Umwerfend mit Komik, Narrenpossen und Hanswurstiaden: Zwei der fünf Clowns in „Time is Honey“

© /© Circus Roncalli GmbH 2014

Ein Statement gegen die Gier – und für die Lebenssüße
09/12/2014

Ein Statement gegen die Gier – und für die Lebenssüße

Time ist nicht Money, sondern Honey beim Circus Roncalli. Honigsüß. Mit Suchtpotenzial.

von Werner Rosenberger

Der Geruch von Popcorn und drolliges Kinderlachen, Kasperliaden und Akrobatik, Spieldosen-Zauber und fliegende Körper. Das alles und noch viel mehr ist der Circus Roncalli: "Time is Honey" (bis 5. 10.) hatte Donnerstag Premiere am Wiener Rathausplatz – eine Entschleunigungstherapie, die es auf Krankenschein geben sollte.

"Wer langsamer lebt, ist später damit fertig." Als wär’s ein Gruß aus Absurdistan stellt der Schweizer Herr Baldrian nach diesem Credo zuerst die Schnecke Botox vor und lässt dann seine Luftschlange Gisela ("schön, intelligent und sexy") sanft durch die Manege gleiten.

Der Spanier Sergi Buka zaubert virtuos mit Licht und Schatten auf einer runden Leinwand, während er mit dem Fahrrad im Zelt rotiert vor 1500 Zuschauern.

Impressionen aus "Time is Honey"

Clown-Quintett

Erwarte stets das Unerwartete beim Großaufgebot an Clowns, die ein Strohfeuer der Skurrilitäten entfachen und Schabernack treiben.

Es gibt einige neue Attraktionen seit der Premiere der fein austarierten Show in Köln vor dem Sommer: Sie hat Kraft, Witz und Poesie.

Das Trio Laruss greift das alte Zirkus-Genre der "Goldmenschen" wieder auf.
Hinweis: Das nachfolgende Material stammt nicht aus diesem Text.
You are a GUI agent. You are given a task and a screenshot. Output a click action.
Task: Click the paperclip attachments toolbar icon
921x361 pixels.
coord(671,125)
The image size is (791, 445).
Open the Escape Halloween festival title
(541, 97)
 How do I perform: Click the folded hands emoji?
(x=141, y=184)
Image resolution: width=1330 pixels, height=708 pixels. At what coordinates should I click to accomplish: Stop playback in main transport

Das Artisten-Duo Viro vollführt an seidenen Tüchern unter dem Chapiteau ein sinnliches Luft-Pas de deux.

Die Truppe Rokashkov zeigt Akrobatik am Reck. Atemberaubend auch die ehemalige Kunstturnerin Geraldine Philadelphia, die Reifen kreisen lässt, in immer neuen Posen jongliert und balanciert. Und die Frisur von Karl Trunks Ponys, den einzigen Tieren im Programm, erinnert entfernt an den Bubikopf von Mireille Mathieu.
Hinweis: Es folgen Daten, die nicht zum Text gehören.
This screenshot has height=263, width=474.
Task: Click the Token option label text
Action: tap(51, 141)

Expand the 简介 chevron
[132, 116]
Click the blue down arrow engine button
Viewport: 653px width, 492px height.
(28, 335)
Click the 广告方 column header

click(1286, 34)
Unter dem Namen Les Paul gestalten die drei Kinder von Zirkusdirektor Bernhard Paul – Vivian (24), Adrian (22) und Lilian (15) – mit ihrem Partner Jemile Martinez eine rasante Rollschuhakrobatiknummer.

Der absolute Höhepunkt ist freilich das "Entschleunigungsmikado" des New Yorkers Andreis Jacobs Rigolo: Der "Herr über die Schwerkraft" kreiert aus einer zarten Fasanenfeder und 13 Palmästen ein schwebend leichtes Gebilde. Ein Wunder der Balance.

Irgendwo erklingt stets eine melancholische Melodie, die an Fellini erinnert. Ein Kosmos, dessen Sinnlichkeit mehr reizt als nur unsere fünf Sinne, ist das Metier des Circus Roncalli. Der versteht sich seit fast 40 Jahren darauf, mit Kühnheiten zu verblüffen, mit Komik umzuwerfen, mit Eleganz und Anmut zu entzücken.

Alles sieht so leicht aus und ist doch Hochleistungsentertainment. Wie nonchalant aus dem Ärmel geschüttelt. "Time is Honey". Ein Statement "gegen die weit verbreitete Gier – und für das Schöne, das Poetische, die Lebenssüße", sagt Paul.

Also: Zeit ist Honig. Sie wird einem zumindest im Circus Roncalli versüßt. Ohne dass die Unterhaltung je zähflüssig würde. Im Gegenteil. Da wird im Vertrauen auf jede noch so verrückte Idee suggeriert: Die Fantasie, das Staunen und das Träumen sind alles. Und die pure Logik? Nichts.